Ещё более отчётливо сближение работы остранения у формалистов и работы негативного у Гегеля прописывает Надежда Григорьева в книге «Anima laborans: писатель и труд в России 1920-30-х гг.». Исследовательница полагает, что торжество приёма у ранних формалистов соотносимо с механизмом негации у Гегеля, а затем у Кожева, так как «самосознание приёма состоит в том, чтобы понять себя как негирующего материал»[13]. Кроме того, по мнению Григорьевой, работы Тынянова, например, «смыкают формалистские термины с гегельянскими, решая вопрос о литературной традиции как о диалектически развивающейся истории, основанной на борьбе»[14]. Однако же, то, что теория формалистов восходит одновременно к идеям Гегеля и Бергсона – весьма примечательный факт. Бергсон, критиковавший идею негации и небытия как ложную проблему[15], метя в том числе и в особенности – в Гегеля, философ, который послужил отправной точкой для делёзовской критики диалектики как нигилистического мышления, – вдруг сливается с Гегелем как со своей противоположностью. Заслуживает внимания и идея Григорьевой о том, что «задолго до изобретения техники, фиксирующей видимую действительность наподобие человеческого сознания, в философии Гегеля уже был предложен своего рода «фотографичесий» способ организации мысли»[16]. Главную роль в этом способе мышления играет негативность как метод отображения реальности в сознании. Нетрудно догадаться, что именно этот способ мышления и критиковал Бергсон, называя его «кинематографическим интеллектом».

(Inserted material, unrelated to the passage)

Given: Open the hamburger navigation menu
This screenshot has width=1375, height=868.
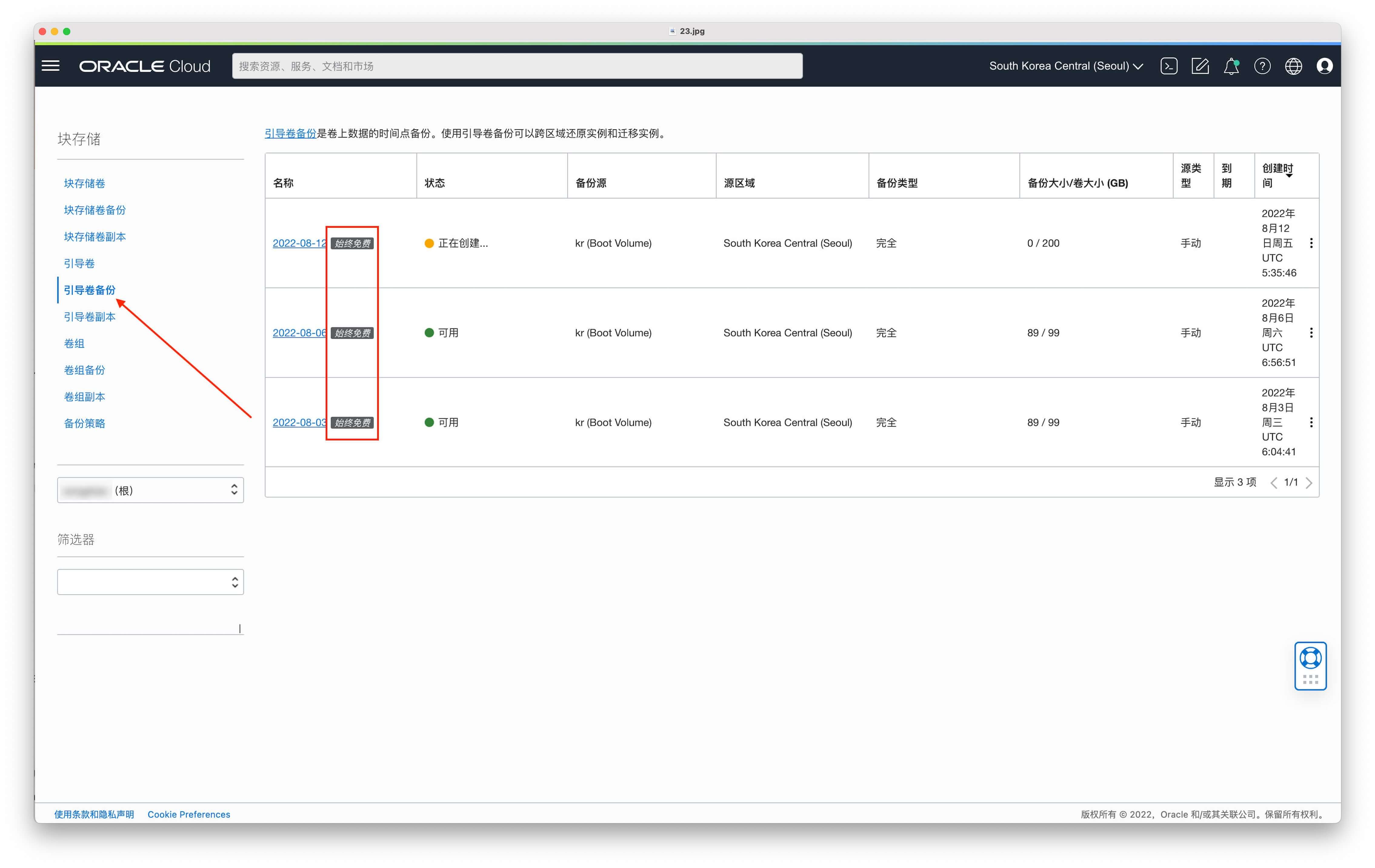Looking at the screenshot, I should (x=51, y=66).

Как же совместить длительность, имеющую дело лишь с логикой различия и избегающую всякой детерминации и интеллектуальной негации, с негативностью в качестве движущей силы? Книга Григорьевой может предложить любопытный ответ на этот вопрос. Помимо Гегеля, исследовательница находит общее в концепции формалистов с теорией поэзии как бесцельной траты Жоржа Батая. Это проявляется, например, в том, что техника остранения у формалистов в качестве негации материала характеризуется самоцельностью и избыточностью. Известно, однако, что Батай выводил понятие траты из гегелевского культа негации с той поправкой, что трата подразумевает такое погружение в негативное, в недостоверность и смерть, которое является необратимым и не подразумевает сохранения, удержания того, что уже отменено. То есть вместо снятия-Aufhebung Батай делал ставку на чистую и невосстановимую негативность траты. По мнению Жака Деррида, трата и суверенность в понимании Батая выходят не только за пределы диалектики, но и за пределы самой негативности[17].
Фигура Бергсона в соседстве с Гегелем в оценке истоков теории остранения сигнализирует, как представляется, о том, что в эпоху авангарда появляется представление о Ничто или негативности, которые не связываются уже с логикой отрицания, включённого в круговорот соотносительности с утверждением, но определяются в каких-то иных координатах.
***
То, что говорилось о концептуализации Ничто как о возможности прерывания истории можно отнести к идее «остановки времени» у чинарей. Михаил Ямпольский писал об установке хармсовского и вообще – обэриутского письма на беспамятство, на творение от нуля, на атемпоральность, разрыв и дробление временного континуума.
Мне бы хотелось остановиться только на одном мотиве, который непосредственно связан с трансформацией понимания идеи Ничто в контексте авангарда – мотиве творения мира ex nihilo. Этот мотив зафиксирован в замечательном философском документе, повествующем об остановке времени, – тексте Якова Друскина «Вестники и их разговоры», написанном в 1933 году, к которому в 1968 году автор добавил примечательные комментарии. То есть это текст, связующий Друскина как философа авангарда с Друскиным-теологом позднего периода.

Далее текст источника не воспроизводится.